*Exercise directions*: For the data below, restate word for word only the lines from the line containing "Houses & Residential (78, 2500)" through the line containing "[Advertisement] (198, 50)", both ends included.

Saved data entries
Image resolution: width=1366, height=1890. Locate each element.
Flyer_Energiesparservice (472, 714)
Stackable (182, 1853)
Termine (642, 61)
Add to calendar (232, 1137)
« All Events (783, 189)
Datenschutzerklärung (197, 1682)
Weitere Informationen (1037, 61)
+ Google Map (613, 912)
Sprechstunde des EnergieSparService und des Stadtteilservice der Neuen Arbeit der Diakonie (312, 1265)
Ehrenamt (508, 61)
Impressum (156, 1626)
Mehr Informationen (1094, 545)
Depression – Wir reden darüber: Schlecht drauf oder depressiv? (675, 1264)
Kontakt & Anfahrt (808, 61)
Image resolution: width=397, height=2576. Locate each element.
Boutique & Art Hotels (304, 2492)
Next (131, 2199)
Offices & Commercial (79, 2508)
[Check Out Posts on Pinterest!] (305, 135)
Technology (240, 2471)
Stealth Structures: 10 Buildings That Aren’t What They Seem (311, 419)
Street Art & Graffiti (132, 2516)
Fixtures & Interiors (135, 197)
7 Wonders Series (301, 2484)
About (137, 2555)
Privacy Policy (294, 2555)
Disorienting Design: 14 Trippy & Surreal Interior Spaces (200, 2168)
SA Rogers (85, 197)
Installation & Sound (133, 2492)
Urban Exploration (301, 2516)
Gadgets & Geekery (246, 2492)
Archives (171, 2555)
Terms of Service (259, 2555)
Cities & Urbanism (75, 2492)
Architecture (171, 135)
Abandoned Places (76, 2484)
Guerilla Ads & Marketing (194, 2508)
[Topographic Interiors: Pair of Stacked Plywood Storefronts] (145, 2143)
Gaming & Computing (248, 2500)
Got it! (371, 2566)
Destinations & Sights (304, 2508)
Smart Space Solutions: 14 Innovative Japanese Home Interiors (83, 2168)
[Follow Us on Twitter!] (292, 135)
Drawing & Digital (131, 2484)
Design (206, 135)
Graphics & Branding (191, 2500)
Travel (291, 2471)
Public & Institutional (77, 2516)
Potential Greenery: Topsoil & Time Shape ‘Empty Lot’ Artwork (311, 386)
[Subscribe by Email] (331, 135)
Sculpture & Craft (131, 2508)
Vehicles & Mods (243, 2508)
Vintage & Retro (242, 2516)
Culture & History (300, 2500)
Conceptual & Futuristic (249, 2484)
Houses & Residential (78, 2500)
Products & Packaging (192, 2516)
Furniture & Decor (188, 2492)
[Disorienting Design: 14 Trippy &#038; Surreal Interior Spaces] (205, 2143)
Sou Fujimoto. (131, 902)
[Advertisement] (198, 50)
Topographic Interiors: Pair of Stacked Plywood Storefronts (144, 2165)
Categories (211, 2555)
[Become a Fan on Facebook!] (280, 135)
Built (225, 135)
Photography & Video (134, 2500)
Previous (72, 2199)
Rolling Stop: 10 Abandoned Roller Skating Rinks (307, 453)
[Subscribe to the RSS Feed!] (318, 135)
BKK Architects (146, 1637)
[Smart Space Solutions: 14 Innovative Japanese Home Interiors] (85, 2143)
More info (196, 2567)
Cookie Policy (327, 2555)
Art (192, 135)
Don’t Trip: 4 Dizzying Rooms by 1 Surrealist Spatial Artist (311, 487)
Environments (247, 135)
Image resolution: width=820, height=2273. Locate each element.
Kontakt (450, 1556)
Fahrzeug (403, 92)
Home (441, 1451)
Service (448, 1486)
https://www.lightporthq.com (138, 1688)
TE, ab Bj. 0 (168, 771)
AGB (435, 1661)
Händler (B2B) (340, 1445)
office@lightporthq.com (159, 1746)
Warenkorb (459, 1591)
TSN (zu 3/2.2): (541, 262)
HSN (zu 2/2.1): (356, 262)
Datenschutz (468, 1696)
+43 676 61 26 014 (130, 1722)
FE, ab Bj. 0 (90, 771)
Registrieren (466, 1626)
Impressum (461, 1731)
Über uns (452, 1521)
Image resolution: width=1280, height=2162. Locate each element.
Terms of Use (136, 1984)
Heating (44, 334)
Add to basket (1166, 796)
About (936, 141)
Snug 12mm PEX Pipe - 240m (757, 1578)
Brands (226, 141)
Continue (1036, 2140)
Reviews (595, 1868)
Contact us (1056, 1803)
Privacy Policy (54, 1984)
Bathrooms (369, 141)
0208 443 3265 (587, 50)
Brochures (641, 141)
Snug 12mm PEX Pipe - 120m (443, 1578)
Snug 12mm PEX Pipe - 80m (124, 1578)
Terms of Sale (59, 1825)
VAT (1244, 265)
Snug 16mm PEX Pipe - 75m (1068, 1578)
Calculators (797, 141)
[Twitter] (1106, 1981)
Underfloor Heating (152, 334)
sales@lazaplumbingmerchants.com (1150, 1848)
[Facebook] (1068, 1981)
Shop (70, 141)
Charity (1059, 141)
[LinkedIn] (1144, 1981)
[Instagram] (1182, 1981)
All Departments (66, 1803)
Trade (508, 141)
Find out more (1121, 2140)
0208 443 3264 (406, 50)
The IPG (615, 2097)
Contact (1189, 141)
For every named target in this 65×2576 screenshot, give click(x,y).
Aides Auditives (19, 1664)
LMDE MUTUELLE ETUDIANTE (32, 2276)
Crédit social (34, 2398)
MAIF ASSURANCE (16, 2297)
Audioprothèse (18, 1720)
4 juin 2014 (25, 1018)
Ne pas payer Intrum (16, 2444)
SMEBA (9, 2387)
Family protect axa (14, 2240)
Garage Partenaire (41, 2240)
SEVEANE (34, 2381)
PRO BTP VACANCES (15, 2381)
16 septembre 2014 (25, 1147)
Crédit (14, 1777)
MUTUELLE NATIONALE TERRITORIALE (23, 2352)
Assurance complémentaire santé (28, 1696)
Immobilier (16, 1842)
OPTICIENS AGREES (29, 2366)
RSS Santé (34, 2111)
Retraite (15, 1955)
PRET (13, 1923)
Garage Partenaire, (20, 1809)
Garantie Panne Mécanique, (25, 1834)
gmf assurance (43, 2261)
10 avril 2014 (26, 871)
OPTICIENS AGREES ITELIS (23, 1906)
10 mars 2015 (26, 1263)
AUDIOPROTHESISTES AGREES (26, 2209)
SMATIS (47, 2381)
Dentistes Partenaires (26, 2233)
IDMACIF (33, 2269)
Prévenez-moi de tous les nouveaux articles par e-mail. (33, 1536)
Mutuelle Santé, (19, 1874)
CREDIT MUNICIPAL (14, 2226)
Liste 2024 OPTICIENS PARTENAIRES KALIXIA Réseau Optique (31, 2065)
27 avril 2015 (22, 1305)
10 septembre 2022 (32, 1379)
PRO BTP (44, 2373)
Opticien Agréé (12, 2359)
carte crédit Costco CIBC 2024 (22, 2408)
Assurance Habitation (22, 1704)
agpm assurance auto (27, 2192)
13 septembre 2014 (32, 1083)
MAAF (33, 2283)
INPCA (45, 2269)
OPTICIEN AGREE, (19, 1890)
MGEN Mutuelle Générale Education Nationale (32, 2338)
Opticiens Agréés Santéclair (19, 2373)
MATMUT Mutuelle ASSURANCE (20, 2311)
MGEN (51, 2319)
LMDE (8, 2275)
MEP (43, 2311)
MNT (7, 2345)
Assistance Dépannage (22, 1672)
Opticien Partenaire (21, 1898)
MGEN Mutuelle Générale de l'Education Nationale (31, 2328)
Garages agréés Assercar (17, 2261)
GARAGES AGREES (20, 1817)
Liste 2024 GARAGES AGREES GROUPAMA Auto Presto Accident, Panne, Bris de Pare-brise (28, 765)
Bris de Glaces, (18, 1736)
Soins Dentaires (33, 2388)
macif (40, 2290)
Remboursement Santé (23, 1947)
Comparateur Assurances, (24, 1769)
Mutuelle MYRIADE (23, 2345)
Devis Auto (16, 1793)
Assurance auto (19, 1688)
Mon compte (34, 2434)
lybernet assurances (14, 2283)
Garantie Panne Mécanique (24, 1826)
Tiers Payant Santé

*Answer for this exercise*:
Houses & Residential (78, 2500)
Products & Packaging (192, 2516)
Furniture & Decor (188, 2492)
[Disorienting Design: 14 Trippy &#038; Surreal Interior Spaces] (205, 2143)
Sou Fujimoto. (131, 902)
[Advertisement] (198, 50)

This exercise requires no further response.